幸福な降伏(23)





「……なんですか、これ」

 大型音楽番組に出演してからというもの、Re:valeは絵に描いたように売れていった。まるで、新星の音楽グループであるかのように、それはすごい勢いで売れていく。ランキング形式のお笑い番組で優勝したお笑い芸人がどんどんいろんな番組に出て売れていくのと同じように、たった1度出演しただけで世間に認められたように売りに出されたのは、Re:valeの実力のせいなのかはわからなかった。それでも少なからず、相方のユキさんは本当に綺麗で格好良い容姿をしているから女性ファンはすぐに張り付いた。モモさんは運動部系の可愛い寄りと評判のようで、容姿も性格も正反対の2人がグループを組んでいるということと、なんと作詞作曲はこのグループが直々に手掛けているというギャップにやられてファンになっていく人が多いのだと、朝のニュースで話題になっていたときにアナウンサーが喋っていたのを耳にした。

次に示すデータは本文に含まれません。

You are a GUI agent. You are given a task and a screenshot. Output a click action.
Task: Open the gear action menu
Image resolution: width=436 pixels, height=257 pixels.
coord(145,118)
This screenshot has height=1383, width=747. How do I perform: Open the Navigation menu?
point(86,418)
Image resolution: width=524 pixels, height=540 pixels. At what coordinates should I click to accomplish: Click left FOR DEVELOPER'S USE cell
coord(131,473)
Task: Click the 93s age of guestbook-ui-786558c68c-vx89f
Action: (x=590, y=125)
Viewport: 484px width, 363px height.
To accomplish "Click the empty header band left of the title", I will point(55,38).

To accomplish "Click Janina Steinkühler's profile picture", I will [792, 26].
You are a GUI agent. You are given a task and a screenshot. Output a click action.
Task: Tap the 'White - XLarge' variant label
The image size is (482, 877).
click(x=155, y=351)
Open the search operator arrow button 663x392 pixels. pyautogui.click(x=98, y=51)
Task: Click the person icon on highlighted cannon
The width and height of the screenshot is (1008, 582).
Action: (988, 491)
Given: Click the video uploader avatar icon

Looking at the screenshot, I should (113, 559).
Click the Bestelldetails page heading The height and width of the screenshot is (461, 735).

 Re:valeが売れていく中で、モモさんと直接会う回数も減っていき、メッセージでのやり取りが多くなる。そのような中でもモモさんはよく了さんの家に遊びに来ているようだから、時間つぶしにと訪れている了さんのご自宅で、モモさんは来ないだろうかと密かな楽しみを抱えたことは了さんにはお見通しだったようで、先日はついに「モモはこれからロケで一週間はこっちにはいないらしいよ」と言われてしまっていた。

 正直がっかりしてしまった。それが顔に出ていたのか、了さんは笑う。それでも了さんの家に遊びに来ることは去年と変わらず週に何度か訪れていて、掃除をしに来ていた今日は、了さんからプレゼントを渡された。別にそういうのを求めているわけではないのだけれど、ラッピングもされていないパッケージが見えるそのままの箱を手渡される。

「ペンライトだよ」
「それは見てわかります」
「モモは、アイドルだからね。 これを持って、テレビの向こうにいるモモに振って、遊んでいなよ」

 了さんは時たまに意味のわからないことを言い出すのだけれど、要約すればモモさんはアイドルだからそれに相応しいものを持って応援していろということでいいのだろうか。こんなもの要りませんとも言えず、それを受け取ってみせた。赤、青、緑、黄色、……1色2色でもなく10色以上使えるこれはなかなかに便利なものだ。ペンライトは1色使い捨てのものしか知らなかったので、こんなものがあるのかと感心して色をころころと変えて遊んでみせれば、了さんはケラケラ笑っていた。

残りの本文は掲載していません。